REQUIREMENT: Every line from the line containing "This screenshot has width=540, height=960." through the end of the data is to be reproduced exactly, excluding pictures.

#### SUPPLIED DATA ####

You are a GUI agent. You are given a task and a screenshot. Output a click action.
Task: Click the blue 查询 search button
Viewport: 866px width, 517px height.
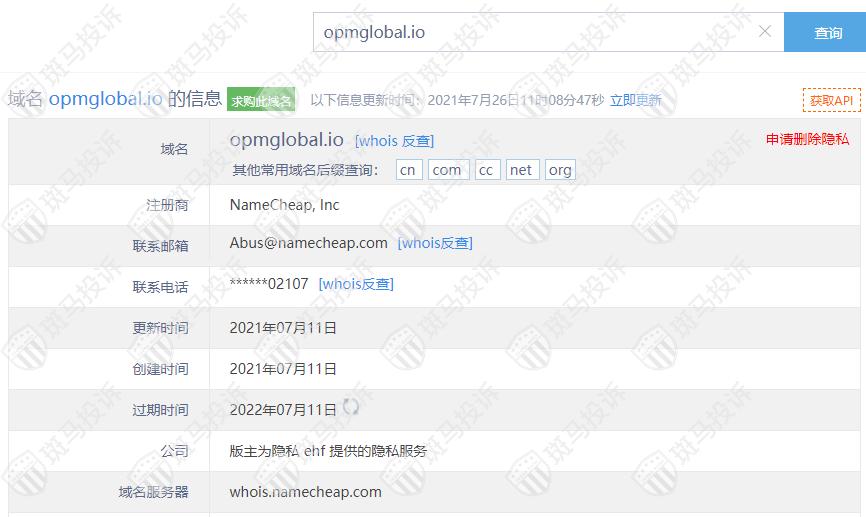pyautogui.click(x=825, y=32)
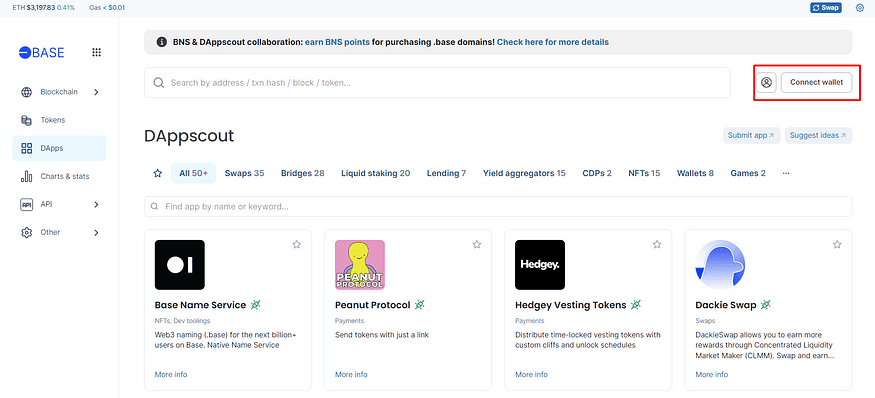Click the user profile icon near Connect wallet

767,83
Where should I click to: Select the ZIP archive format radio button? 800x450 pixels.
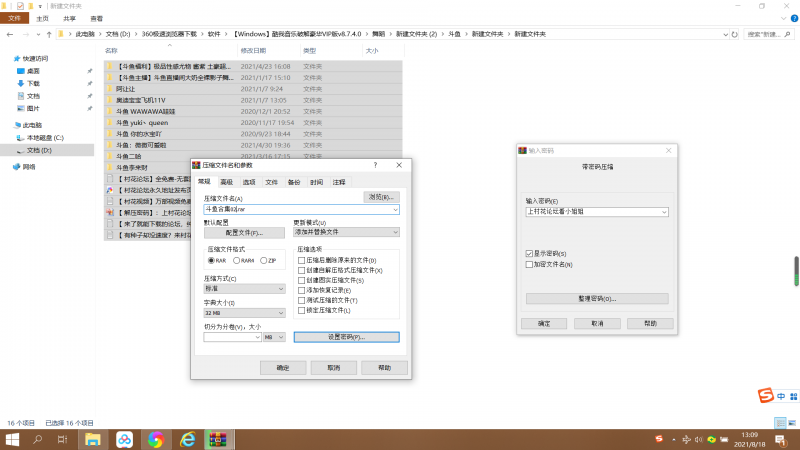tap(263, 260)

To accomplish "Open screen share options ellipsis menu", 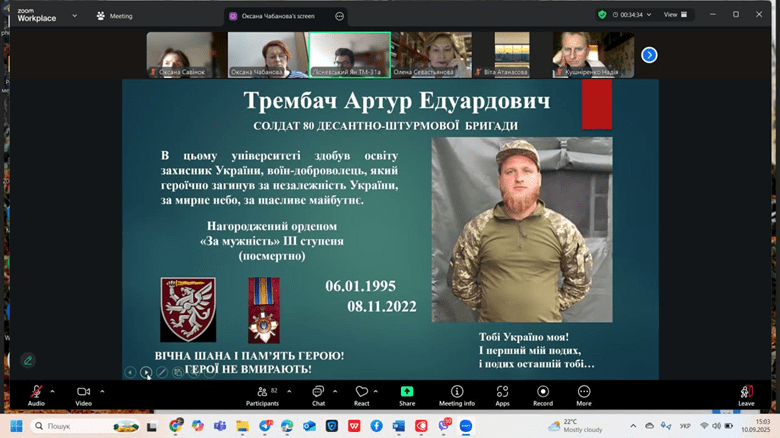I will (x=340, y=16).
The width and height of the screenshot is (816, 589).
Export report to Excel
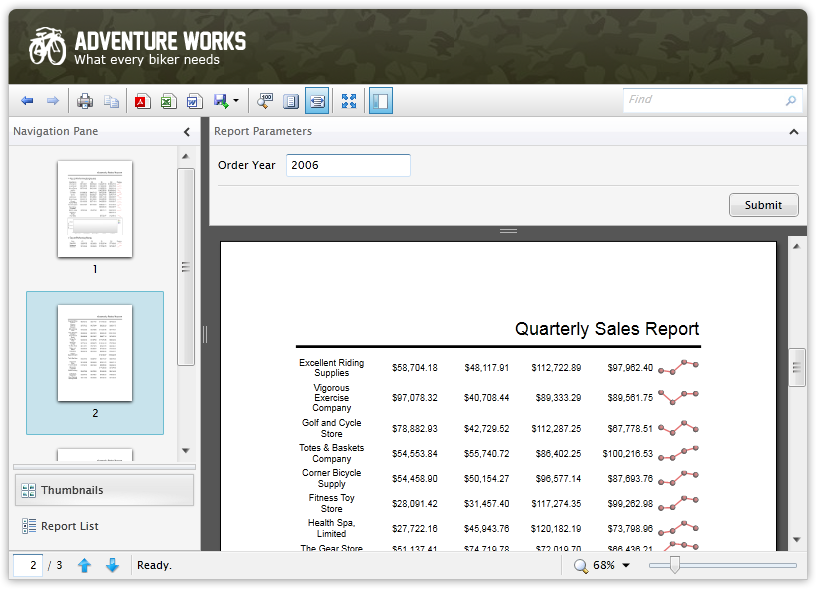click(168, 101)

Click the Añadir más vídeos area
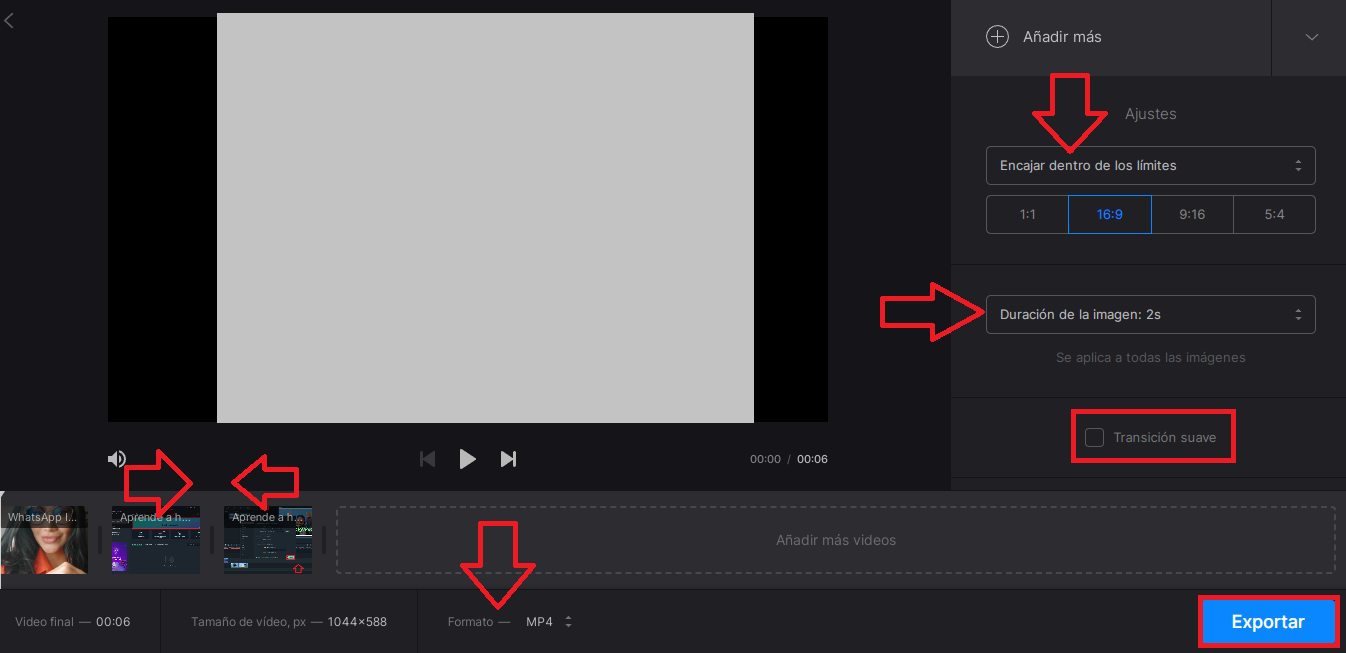[x=837, y=540]
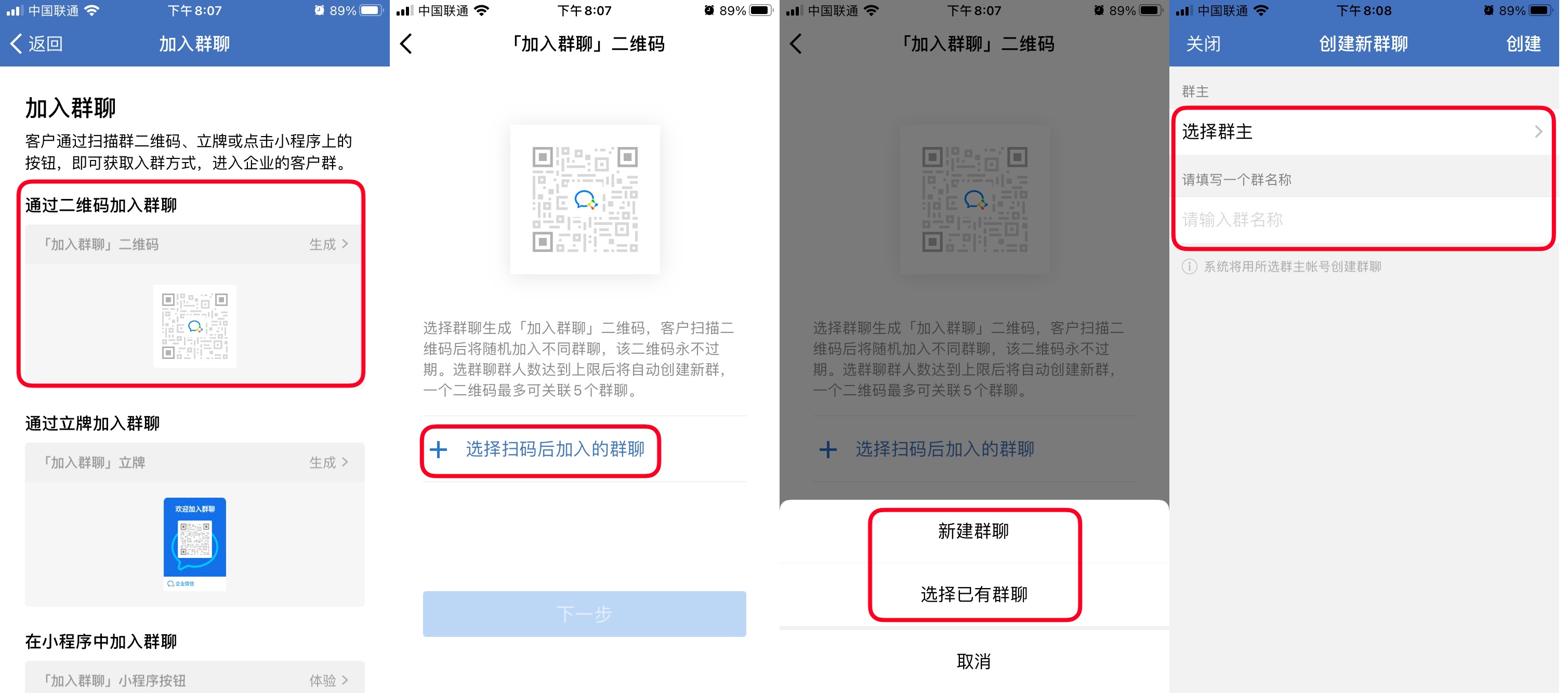The width and height of the screenshot is (1568, 693).
Task: Focus the 请输入群名称 input field
Action: point(1362,220)
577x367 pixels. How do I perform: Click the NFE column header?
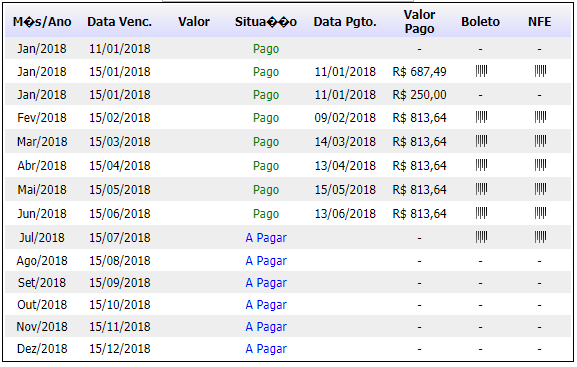pos(539,22)
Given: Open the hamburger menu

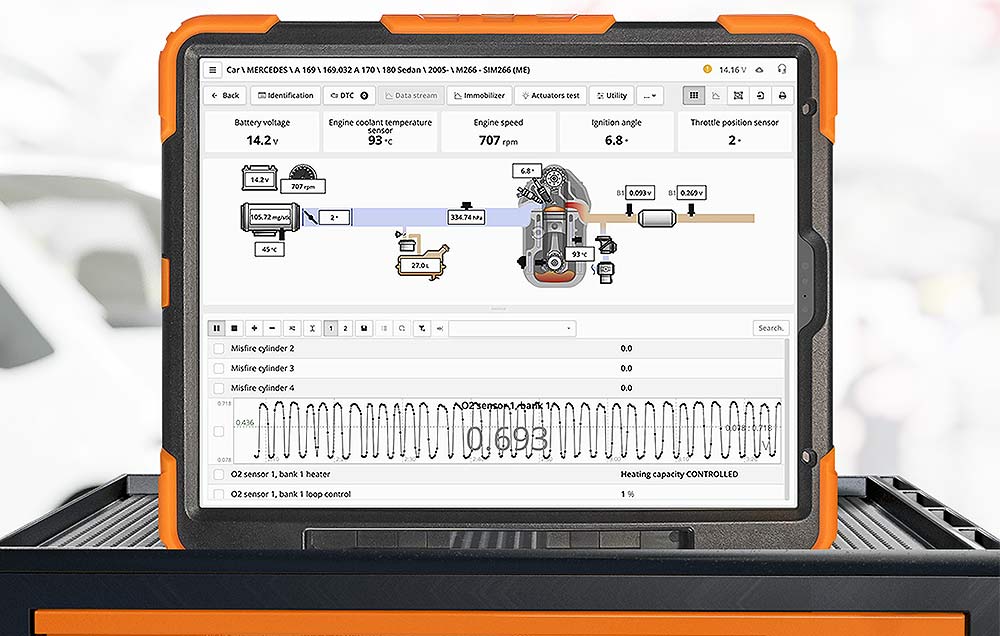Looking at the screenshot, I should 212,70.
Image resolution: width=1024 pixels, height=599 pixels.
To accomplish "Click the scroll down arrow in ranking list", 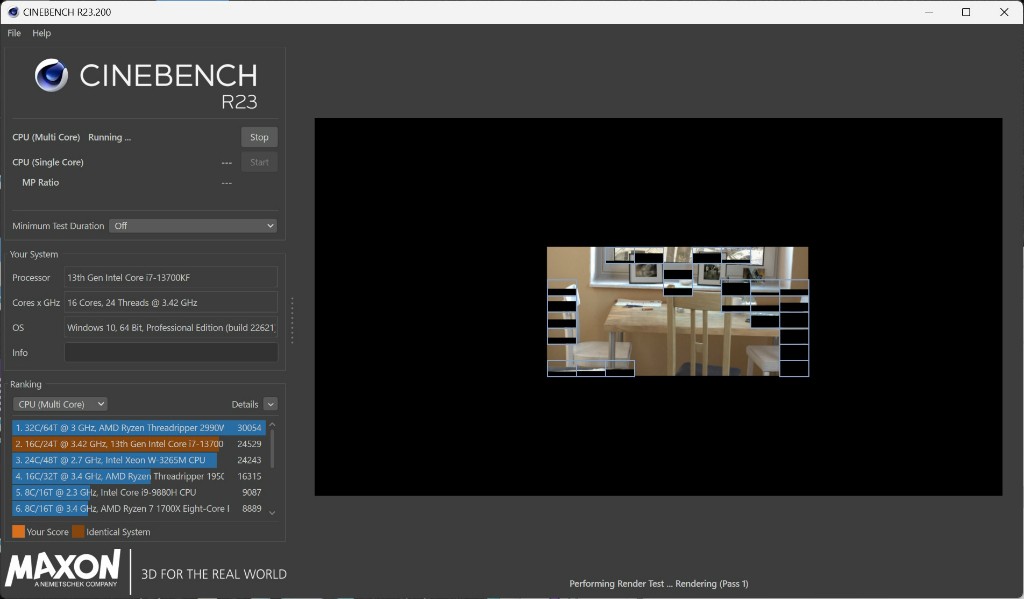I will pos(272,512).
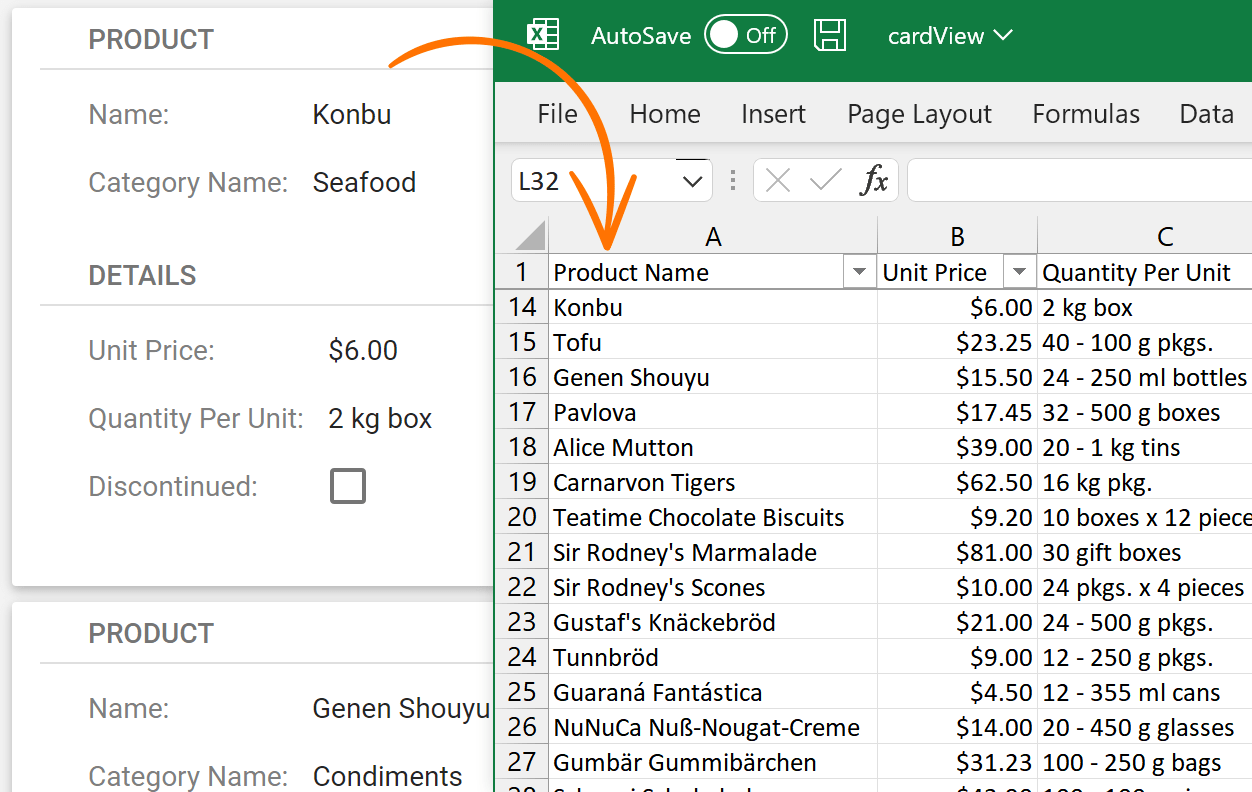The height and width of the screenshot is (792, 1252).
Task: Click the formula bar input field
Action: point(1078,181)
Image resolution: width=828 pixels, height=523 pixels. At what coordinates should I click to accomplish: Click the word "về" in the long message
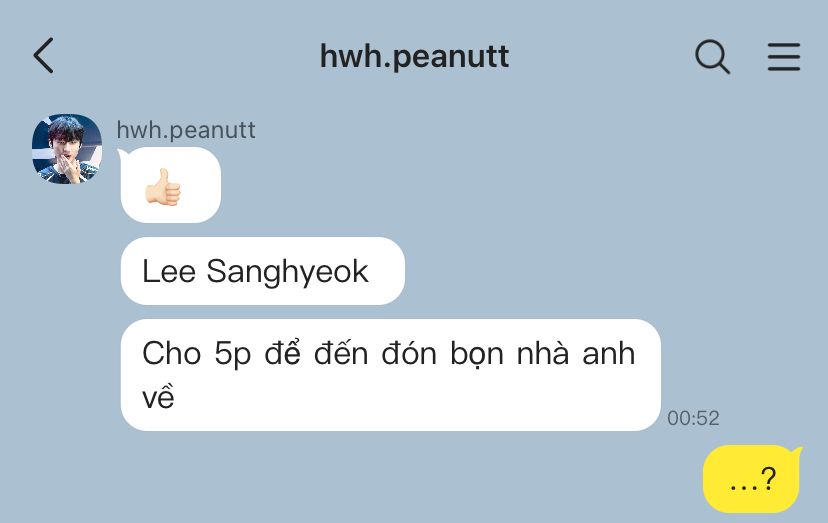[158, 397]
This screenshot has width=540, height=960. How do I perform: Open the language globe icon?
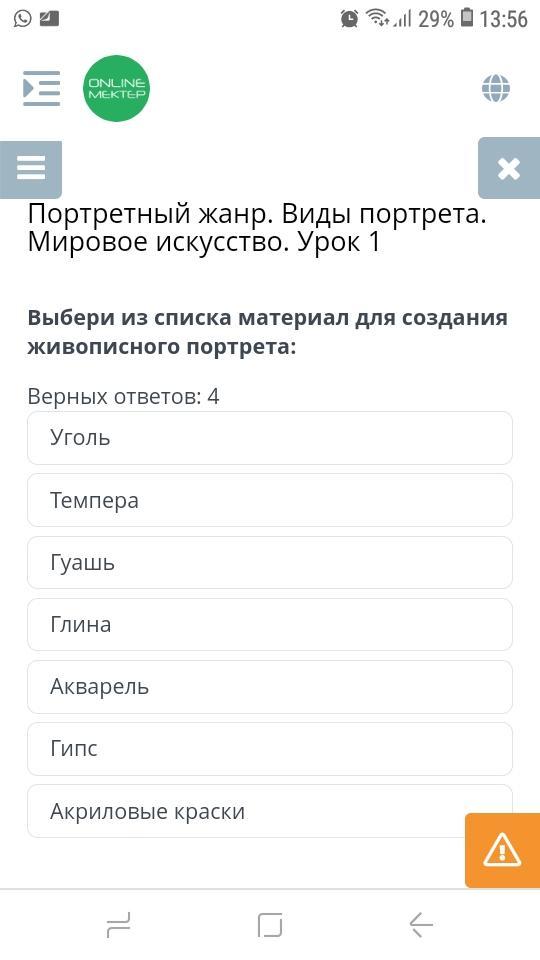[496, 88]
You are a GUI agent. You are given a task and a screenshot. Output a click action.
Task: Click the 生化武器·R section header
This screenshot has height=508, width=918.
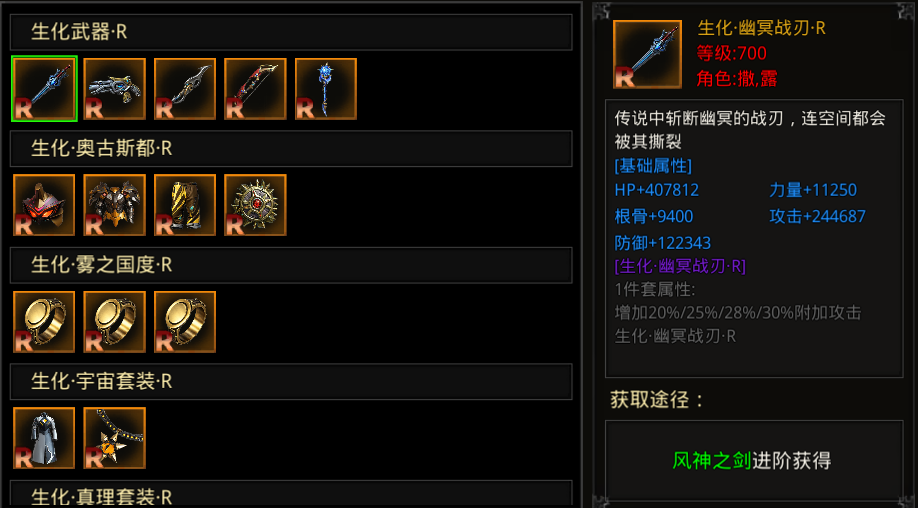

####

OUTPUT:
This screenshot has width=540, height=960. How do I perform: Open the language globe icon?
[496, 88]
You are a GUI agent. You are given a task and a screenshot. Output a click action.
Task: Click the 生化武器·R section header
This screenshot has height=508, width=918.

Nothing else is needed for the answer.